WHAT YOU WILL DO: Please restate word for word the lines of the entries below from the one with "The image size" to the one with "Task: Click the", inclusive, and leave out every picture.

Saved entries:
_ _ _ _

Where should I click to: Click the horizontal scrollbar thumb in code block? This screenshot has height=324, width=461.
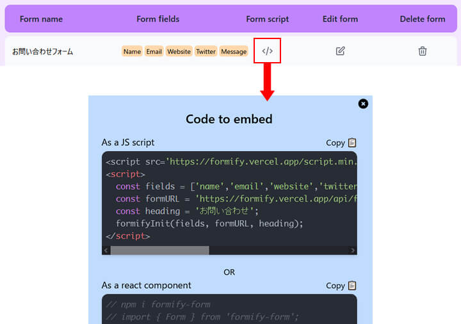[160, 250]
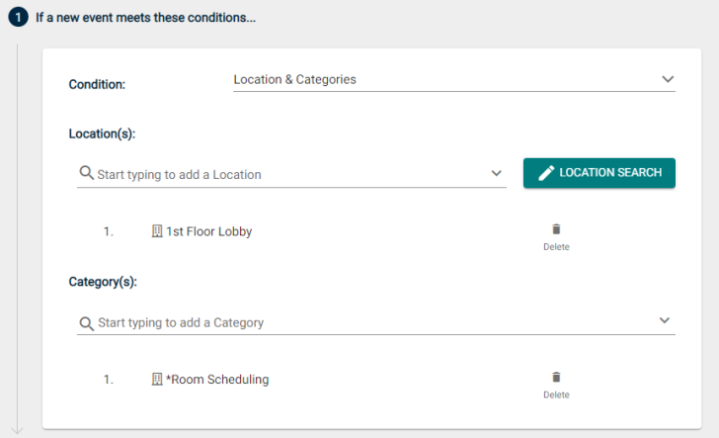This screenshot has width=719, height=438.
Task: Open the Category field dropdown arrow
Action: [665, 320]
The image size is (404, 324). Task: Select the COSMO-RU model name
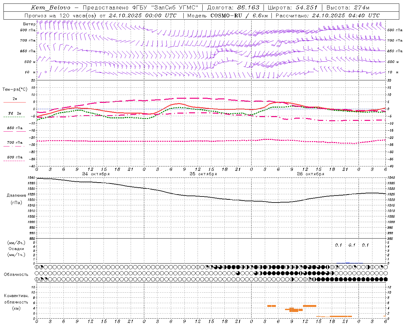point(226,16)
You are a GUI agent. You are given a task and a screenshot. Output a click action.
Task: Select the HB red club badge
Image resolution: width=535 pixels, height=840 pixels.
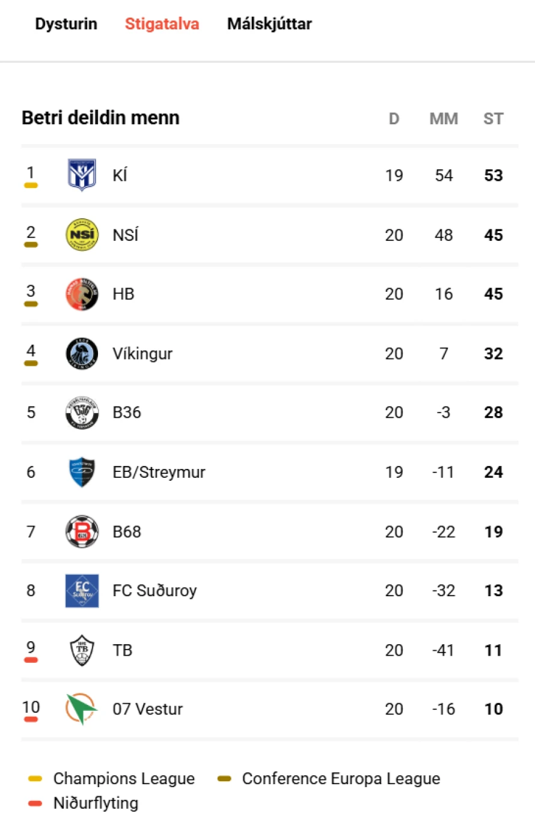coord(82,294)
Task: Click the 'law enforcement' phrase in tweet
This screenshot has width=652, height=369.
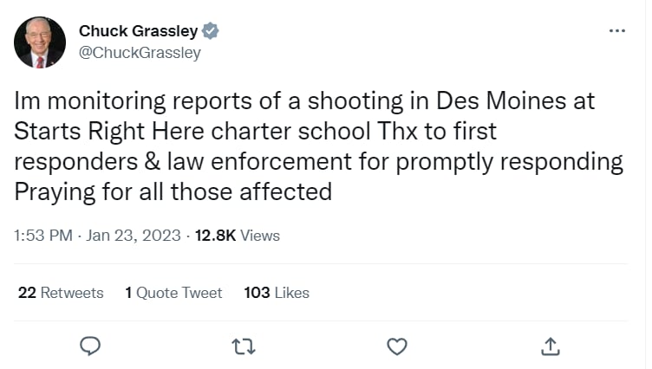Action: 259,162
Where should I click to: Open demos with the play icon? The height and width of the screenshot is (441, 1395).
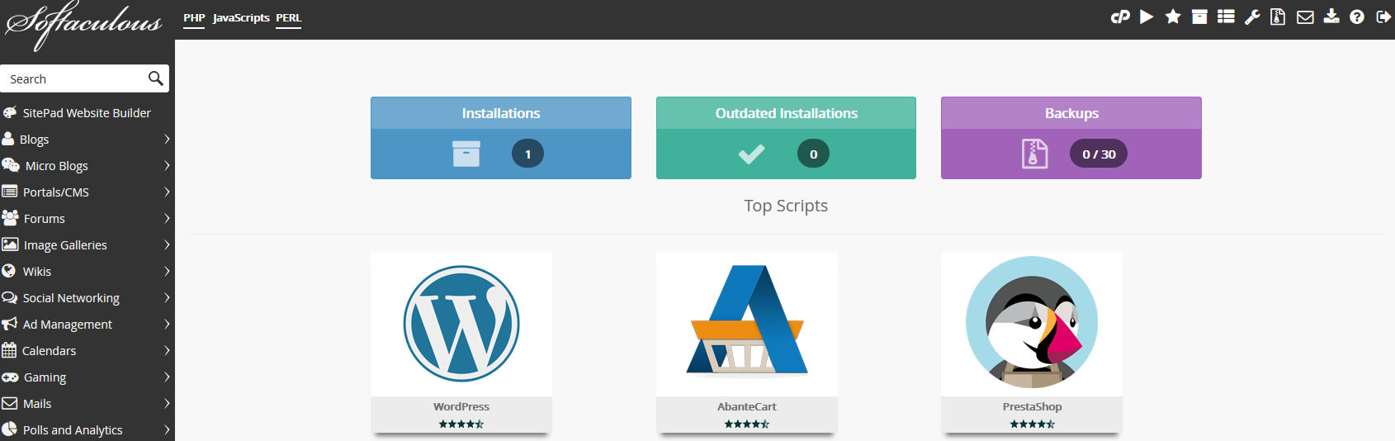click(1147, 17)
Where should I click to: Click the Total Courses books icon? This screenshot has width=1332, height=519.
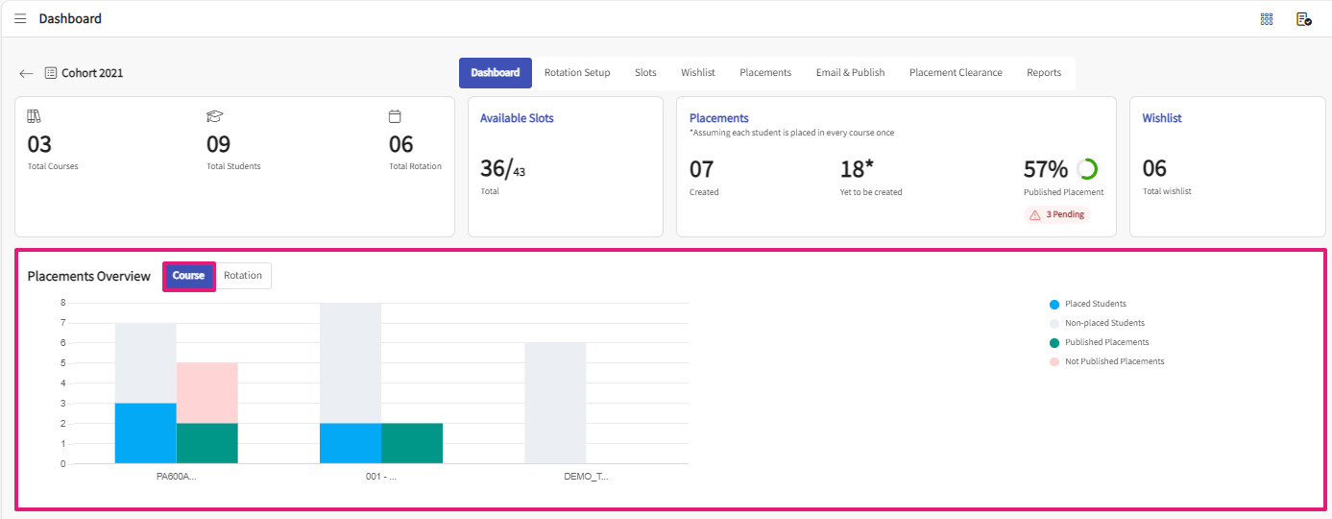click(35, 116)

_ _ _ _

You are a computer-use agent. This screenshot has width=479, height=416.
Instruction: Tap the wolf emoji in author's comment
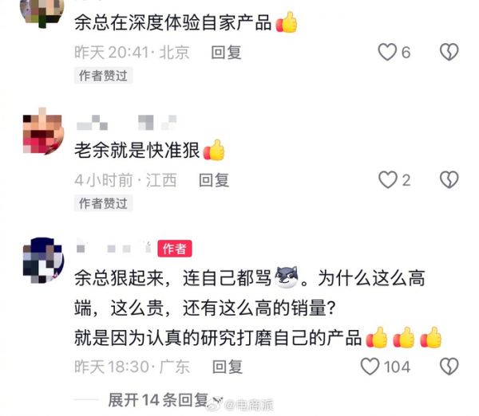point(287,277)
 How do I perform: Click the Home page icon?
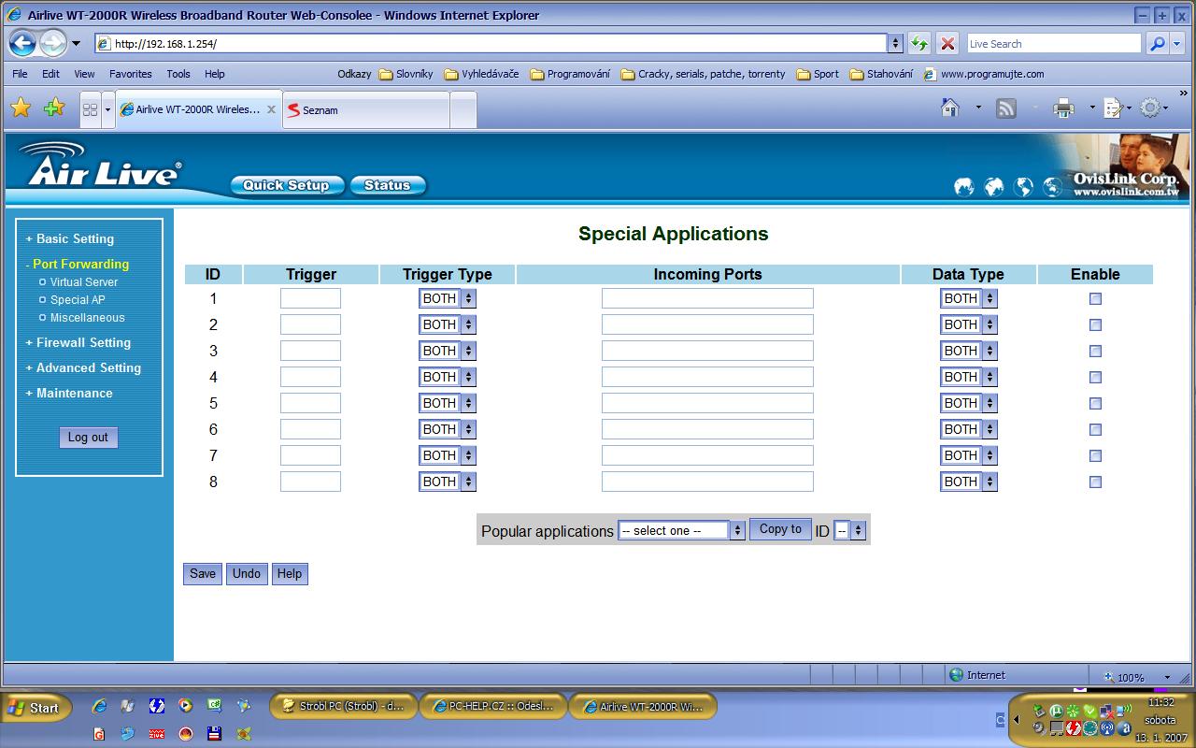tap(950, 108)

_ _ _ _

FINISHED TASK:
The image size is (404, 324). Task: Select the COSMO-RU model name
point(226,16)
You are a GUI agent. You are given a task and a screenshot. Output a click action.
Task: Select the HB red club badge
Image resolution: width=535 pixels, height=840 pixels.
coord(82,294)
Task: Click the 'law enforcement' phrase in tweet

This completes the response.